The PSIO class is a window to the disk, and is best understood by example usage:

#include <psio.hpp> // Contains the classes
#include <psio.h> // Contains the utility methods and old PSI3 methods
#include <psifiles.h> // Header in $PSI4/include that maps file numbers to names
...
// Get a PSIO object. ALL new codes should use the constructor, not the _default_psio_lib_ object 
shared_ptr<PSIO> psio(new PSIO());

// Open a new file (PSIF_FILEID is a #define of type int corresponding to the purpose of your file, and should be in psifiles.h)
psio->open(PSIF_FILEID, PSIO_OPEN_NEW);

// Close the file, but save it for later use
psio->close(PSIF_FILEID, 1); // 1 means save

// Don't touch the file's data here, it is closed.

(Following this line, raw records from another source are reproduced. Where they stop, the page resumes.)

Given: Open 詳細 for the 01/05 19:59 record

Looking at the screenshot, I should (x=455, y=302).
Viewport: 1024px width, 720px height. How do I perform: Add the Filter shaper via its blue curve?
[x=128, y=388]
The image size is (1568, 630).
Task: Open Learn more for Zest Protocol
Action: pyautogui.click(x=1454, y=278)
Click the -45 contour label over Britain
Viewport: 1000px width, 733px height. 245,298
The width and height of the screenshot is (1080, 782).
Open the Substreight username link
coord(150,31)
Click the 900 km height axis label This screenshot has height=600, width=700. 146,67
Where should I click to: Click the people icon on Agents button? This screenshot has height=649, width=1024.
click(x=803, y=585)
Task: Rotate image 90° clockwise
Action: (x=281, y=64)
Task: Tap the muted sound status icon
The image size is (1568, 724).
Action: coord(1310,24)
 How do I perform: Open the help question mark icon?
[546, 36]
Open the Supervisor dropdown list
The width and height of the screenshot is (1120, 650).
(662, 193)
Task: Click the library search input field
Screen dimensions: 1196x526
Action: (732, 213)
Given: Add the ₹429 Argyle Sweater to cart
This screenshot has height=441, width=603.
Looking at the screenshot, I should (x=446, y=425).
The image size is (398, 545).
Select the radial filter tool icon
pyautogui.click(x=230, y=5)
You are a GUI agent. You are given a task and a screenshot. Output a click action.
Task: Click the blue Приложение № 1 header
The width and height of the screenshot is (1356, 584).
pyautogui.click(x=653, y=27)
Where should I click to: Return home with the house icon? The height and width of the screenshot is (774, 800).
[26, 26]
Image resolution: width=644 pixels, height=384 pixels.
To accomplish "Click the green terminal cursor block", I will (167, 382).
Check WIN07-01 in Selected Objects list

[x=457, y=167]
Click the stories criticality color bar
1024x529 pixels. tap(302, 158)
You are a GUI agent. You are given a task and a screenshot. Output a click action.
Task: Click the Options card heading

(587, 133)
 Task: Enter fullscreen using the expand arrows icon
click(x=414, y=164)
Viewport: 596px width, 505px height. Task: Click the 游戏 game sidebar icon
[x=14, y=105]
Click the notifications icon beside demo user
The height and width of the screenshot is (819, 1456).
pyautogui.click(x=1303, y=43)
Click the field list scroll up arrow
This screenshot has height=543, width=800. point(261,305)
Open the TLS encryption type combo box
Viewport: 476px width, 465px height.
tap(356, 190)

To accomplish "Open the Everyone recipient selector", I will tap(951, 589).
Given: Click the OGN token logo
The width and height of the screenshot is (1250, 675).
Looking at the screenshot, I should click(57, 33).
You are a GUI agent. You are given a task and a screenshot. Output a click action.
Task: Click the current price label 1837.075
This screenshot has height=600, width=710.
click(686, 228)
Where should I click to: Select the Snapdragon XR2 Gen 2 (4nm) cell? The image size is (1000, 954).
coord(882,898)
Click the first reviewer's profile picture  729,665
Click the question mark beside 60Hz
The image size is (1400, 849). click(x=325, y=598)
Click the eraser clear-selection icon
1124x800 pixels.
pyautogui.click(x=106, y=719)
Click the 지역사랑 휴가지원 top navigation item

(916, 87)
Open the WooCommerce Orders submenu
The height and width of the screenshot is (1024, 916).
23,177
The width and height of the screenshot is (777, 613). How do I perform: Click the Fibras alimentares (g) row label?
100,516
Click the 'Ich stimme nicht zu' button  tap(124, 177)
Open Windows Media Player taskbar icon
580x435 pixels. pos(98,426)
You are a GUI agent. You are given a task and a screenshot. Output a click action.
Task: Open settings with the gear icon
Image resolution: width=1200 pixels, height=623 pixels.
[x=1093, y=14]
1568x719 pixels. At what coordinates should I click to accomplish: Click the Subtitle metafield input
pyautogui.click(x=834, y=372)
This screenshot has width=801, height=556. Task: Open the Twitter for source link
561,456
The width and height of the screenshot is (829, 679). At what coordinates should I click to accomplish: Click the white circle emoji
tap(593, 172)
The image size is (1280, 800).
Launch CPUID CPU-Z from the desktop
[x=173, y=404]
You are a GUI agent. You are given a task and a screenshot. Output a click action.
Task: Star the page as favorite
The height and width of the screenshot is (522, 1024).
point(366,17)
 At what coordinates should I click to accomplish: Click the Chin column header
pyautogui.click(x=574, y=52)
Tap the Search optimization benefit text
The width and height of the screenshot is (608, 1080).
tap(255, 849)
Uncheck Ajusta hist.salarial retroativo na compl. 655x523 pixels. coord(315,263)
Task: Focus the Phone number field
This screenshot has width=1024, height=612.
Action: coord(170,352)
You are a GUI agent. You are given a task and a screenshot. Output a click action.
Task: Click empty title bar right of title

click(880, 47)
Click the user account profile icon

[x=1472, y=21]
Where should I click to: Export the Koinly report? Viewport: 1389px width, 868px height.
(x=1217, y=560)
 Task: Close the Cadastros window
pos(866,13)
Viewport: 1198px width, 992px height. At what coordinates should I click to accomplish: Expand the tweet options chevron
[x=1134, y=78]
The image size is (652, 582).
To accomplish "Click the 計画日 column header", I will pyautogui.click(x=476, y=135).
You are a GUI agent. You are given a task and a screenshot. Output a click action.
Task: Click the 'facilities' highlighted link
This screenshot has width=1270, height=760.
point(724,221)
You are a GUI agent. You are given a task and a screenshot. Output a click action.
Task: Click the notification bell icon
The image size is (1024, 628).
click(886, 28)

You can see if it is open by:
int open = psio->open_check(PSIF_FILEID);
assert(open == 0);

// Open an old file (the NEW/OLD flags are in psio.h)
psio->open(PSIF_FILEID, PSIO_OPEN_OLD);

// Now it is open
open = psio->open_check(PSIF_FILEID);
assert(open != 0);

// Write a whole entry of data
int size = 100;
double* data = init_array(size);
... // fill your data
// Here's the write (notice that the size of the operation is in bytes)
psio->write_entry(PSIF_FILEID, "My Data Name", (void*) &data[0], size*sizeof(double)); 

// Read and write operations are always symmetric in signature
psio->read_entry(PSIF_FILEID, "My Data Name", (void*) &data[0], size*sizeof(double));

// If you want to read or write a block of the entry, you need the more low-level read/write methods
// which involve providing a starting psio_address into the disk entry.
// This example places the first ten elements of data into the second ten elements of PSIF_FILEID
// Note that you can continue to expand the last entry of a partially written file, but the
// blocks must expand continuously. For random write access, you have to pre-fill the entry 
psio_address addr = psio_get_address(PSIO_ZERO, 10*sizeof(double)); // psioaddress is a special struct in psio.h
psio->write(PSIF_FILEID, "My Data Name", (void*) &data[0], 10*sizeof(double), addr, &addr);

// Always close your files before exiting the module 
psio->close(PSIF_FILEID, 0); // 0 means delete the file

// Free your data too
delete[] data;

Note: Do not open or close files in module object constructors/destructors. The pointer to a module object is often retained until the end of a computation, which prevents a file from one module from being closed before open is called in the computation efforts of the next module. This is in keeping with the PSI4 principle that memory and file pointers should all be acquired right before computation, and released right after.

The AIOHandler Class

The AIOHandler class is a wrapper that allows for nonblocking disk operations via boost threads (build on pthreads). An example of using an AIOHandler is:

#include <psio.hpp>
...
shared_ptr<PSIO> psio; 

// Initialize psio, open your file, etc

// Build a buffer to read into
double* your_buffer = new double[your_size];

// Build an AIOHandler for this psio 
shared_ptr<AIOHandler> aio(new AIOHandler(psio));

// Post the nonblocking IO operation (read, write, read_entry, and write_entry are supported, exactly like PSIO)
// This is where psio->read(...) used to go
aio->read_entry(PSIF_YOUR_FILEID, "YOUR DATA", (char*) your_buffer, your_size*sizeof(double));

// At this point aio is reading the entry, but has returned without blocking

// So you do some other work while it's reading
do_some_serious_work(); 

// And now, you need the data in your_buffer, so you synchronize the aio object
aio->synchronize();

// And now the contents of your_buffer are guaranteed to have been read in 
double important_number = your_buffer[0] + your_buffer[your_size - 1];

delete[] your_buffer;

NOTE: The AIOHandler object may not be called more than once before synchronizing, as this would launch two threads with handles to the same non-threadsafe PSIO object. Moreover, calling the PSIO object while an unsynchronized AIO is running will probably do very bad things. If sufficient demand arises, we can modify the AIOhandler to support a dynamic queue so that multiple files or entries may be requested up front and then synchronized to a certain point later.